The target concentration of remifentanil to suppress the hemodynamic response to endotracheal intubation during inhalational induction with desflurane.
10.4097/kjae.2011.60.1.12
- Author:
Jiwon LEE
1
;
Chul Woo JUNG
Author Information
1. Department of Anesthesiology and Pain Medicine, Seoul National University College of Medicine, Seoul, Korea. spss@snuh.org
- Publication Type:Original Article
- Keywords:
Anesthesia;
Desflurane;
Inhalation;
Intravenous;
Remifentanil
- MeSH:
Androstanols;
Anesthesia;
Arterial Pressure;
Cough;
Heart Rate;
Hemodynamics;
Humans;
Inhalation;
Intubation;
Intubation, Intratracheal;
Isoflurane;
Isoxazoles;
Piperidines;
Unconscious (Psychology);
Unconsciousness
- From:Korean Journal of Anesthesiology
2011;60(1):12-18
- CountryRepublic of Korea
- Language:English
-
Abstract:
BACKGROUND: Anesthesia induction with desflurane is troublesome because of the frequent sympathetic hyperactivity during desflurane administration. We thought that a low concentration of desflurane combined with a target-controlled infusion (TCI) of remifentanil would eliminate the desflurane-related complications and provide hemodynamic stability during desflurane induction. An up-and-down study was planned to find the target effect-site concentration of remifentanil to block the hemodynamic response to endotracheal intubation, the highest level of stimulus, during anesthesia induction with administering desflurane at 1 MAC. METHODS: Remifentanil TCI was initiated before desflurane administration. When the preset target was achieved, spontaneous inhalation of desflurane 1 MAC was performed until the patients became unconscious. Laryngoscopic tracheal intubation was facilitated with rocuronium injection. The starting concentration of remifentanil and the test space were 5 and 1 ng/ml, respectively. The criteria for up-and-down was a 20% increase of the mean arterial pressure or heart rate after intubation.

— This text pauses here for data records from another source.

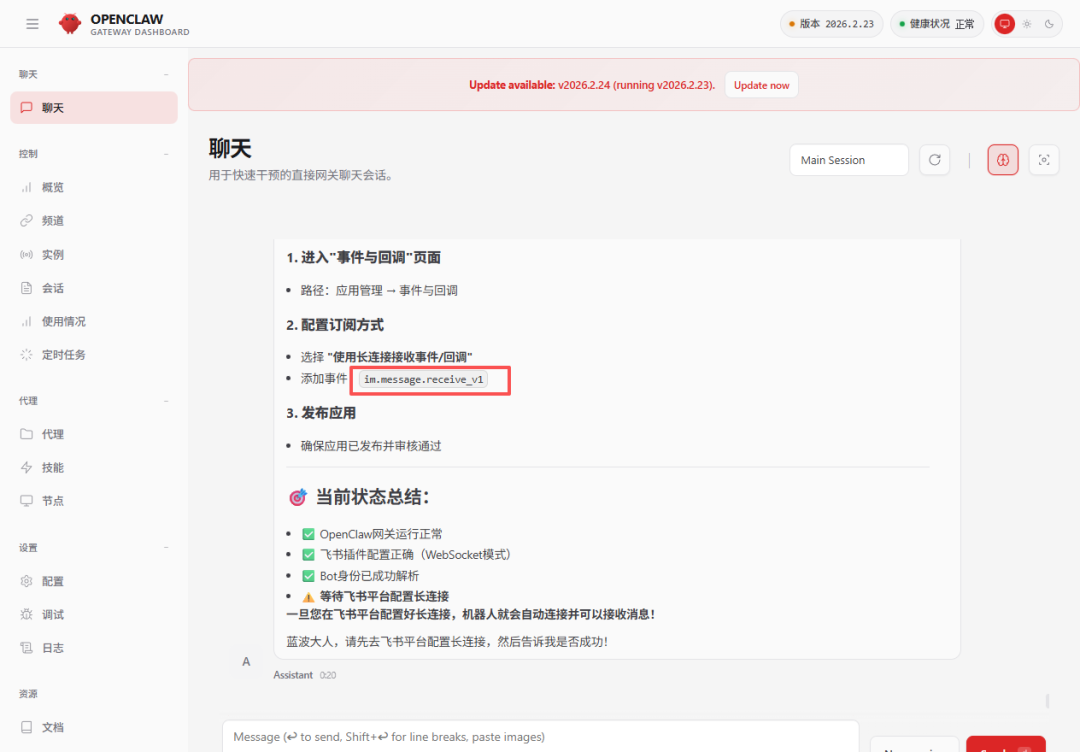The height and width of the screenshot is (752, 1080).
Task: Open 技能 from the sidebar
Action: point(52,468)
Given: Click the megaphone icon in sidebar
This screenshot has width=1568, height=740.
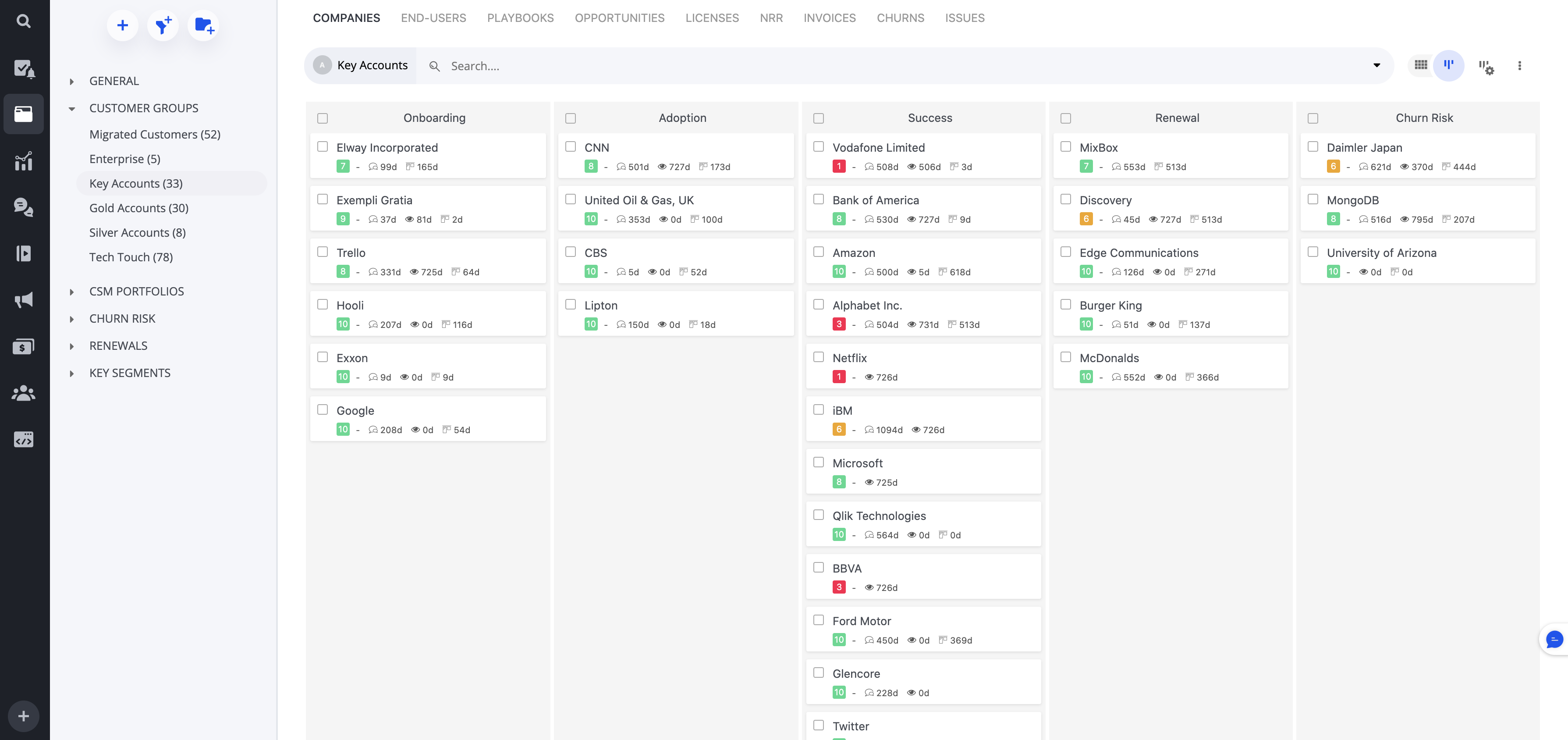Looking at the screenshot, I should pos(23,300).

The median effective concentration (EC50) of remifentanil was calculated from 6 independent pairs. The complications related with remifentanil and desflurane were assessed during the study. RESULTS: We studied 20 patients using 2-5 ng/ml of the effect-site concentrations of remifentanil. The EC50 of remifentanil was 3.7 ng/ml. Loss of consciousness was achieved at 125 +/- 22 s after desflurane inhalation and this was irrespective of the combined remifentanil concentrations. Any remifentanil-related complication was not observed. Transient cough was seen in one patient who received 2 ng/ml of remifentanil. CONCLUSIONS: We demonstrated that uncomplicated induction with desflurane was possible by the use of target-controlled remifentanil. The EC50 of remifentanil to block the hemodynamic response to tracheal intubation was 3.7 ng/ml during inhalational induction with 1 MAC desflurane.